The big news was that he announced to the group that he has been growing Pignolo for many years now and is currently aging some of the resulting wine. It won’t be released, however, he said, for many years to come. What a thrill it will be to taste those wines!

When you spend time with Friulian winemakers, many of them will tell you — particularly in Collio — how it was Gravner the grower that inspired and influenced them with his Natural approach to viticulture and his meticulous growing practices.

I was a bigger fan of his wines from the early to mid-1990s than those I tasted from the late 90s and when he was barriquing the wines too heavily for my palate. The 2004s that I tasted at the winery had that classic Gravner focus and intensity, their elegance overshadowed by their power in their youth.
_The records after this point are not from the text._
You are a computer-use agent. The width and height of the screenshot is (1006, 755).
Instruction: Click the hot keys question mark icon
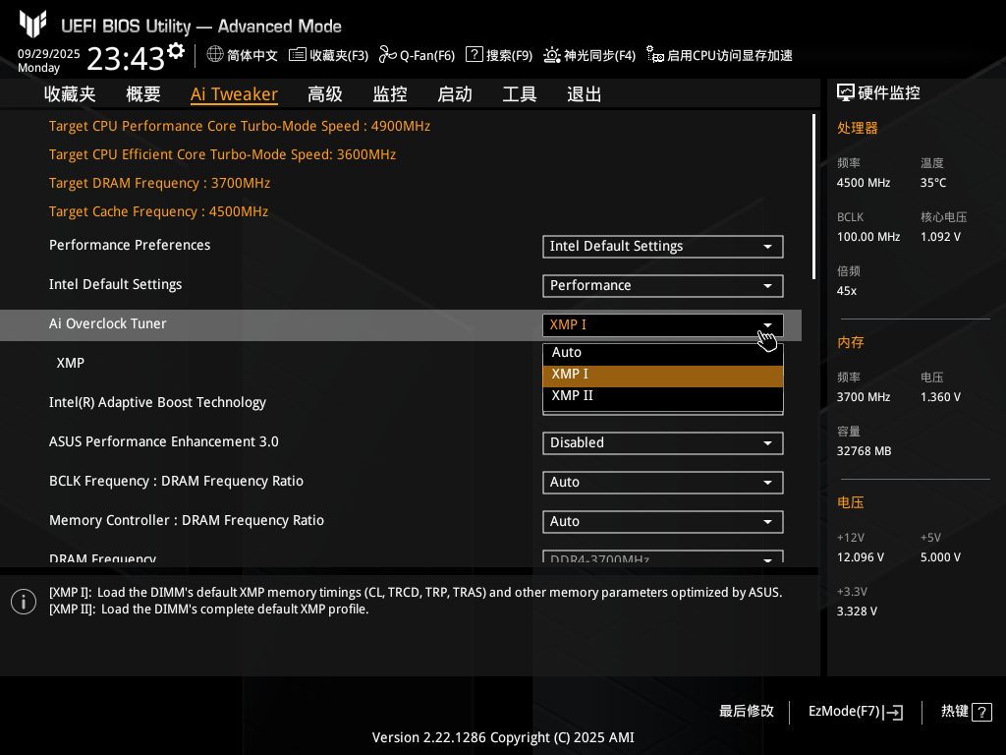981,713
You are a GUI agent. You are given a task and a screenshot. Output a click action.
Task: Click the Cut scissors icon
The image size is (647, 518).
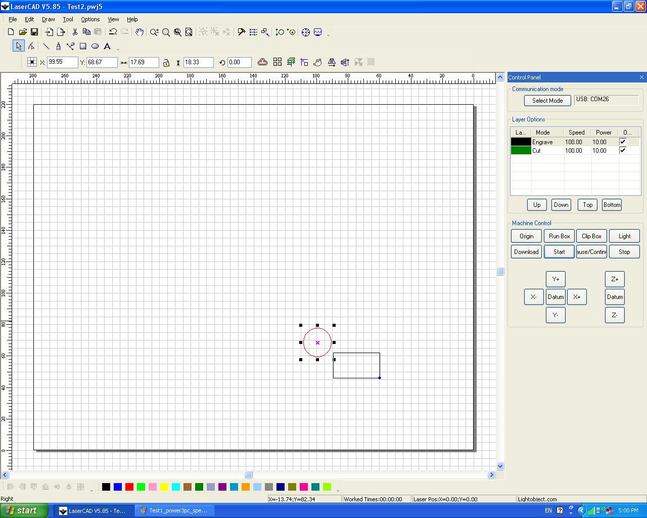(75, 32)
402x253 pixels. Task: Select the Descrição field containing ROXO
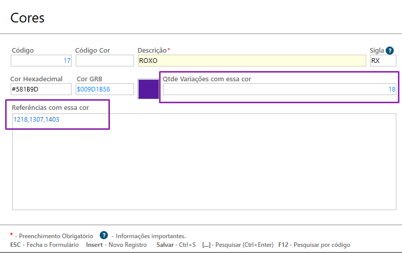pos(252,61)
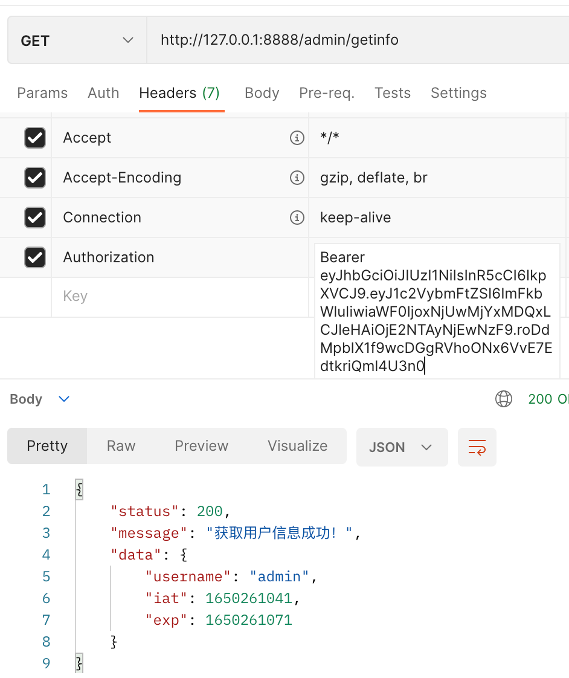Image resolution: width=569 pixels, height=678 pixels.
Task: Click info icon next to Accept header
Action: 297,138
Whether you like the wines or not, there’s no doubt that they are always thought-provoking and stimulating — both sensorially and intellectually.


Gravner’s amphorae

September 25, 2010

Serendipity delivered me yesterday to the doorstep of Joško Gravner. The above photo was taken in his cellar: those are his famous amphorae.

I think a lot of you are going to be surprised about what he had to say about anarchism, natural wine, and sulfur. A fascinating personage and a remarkable visit…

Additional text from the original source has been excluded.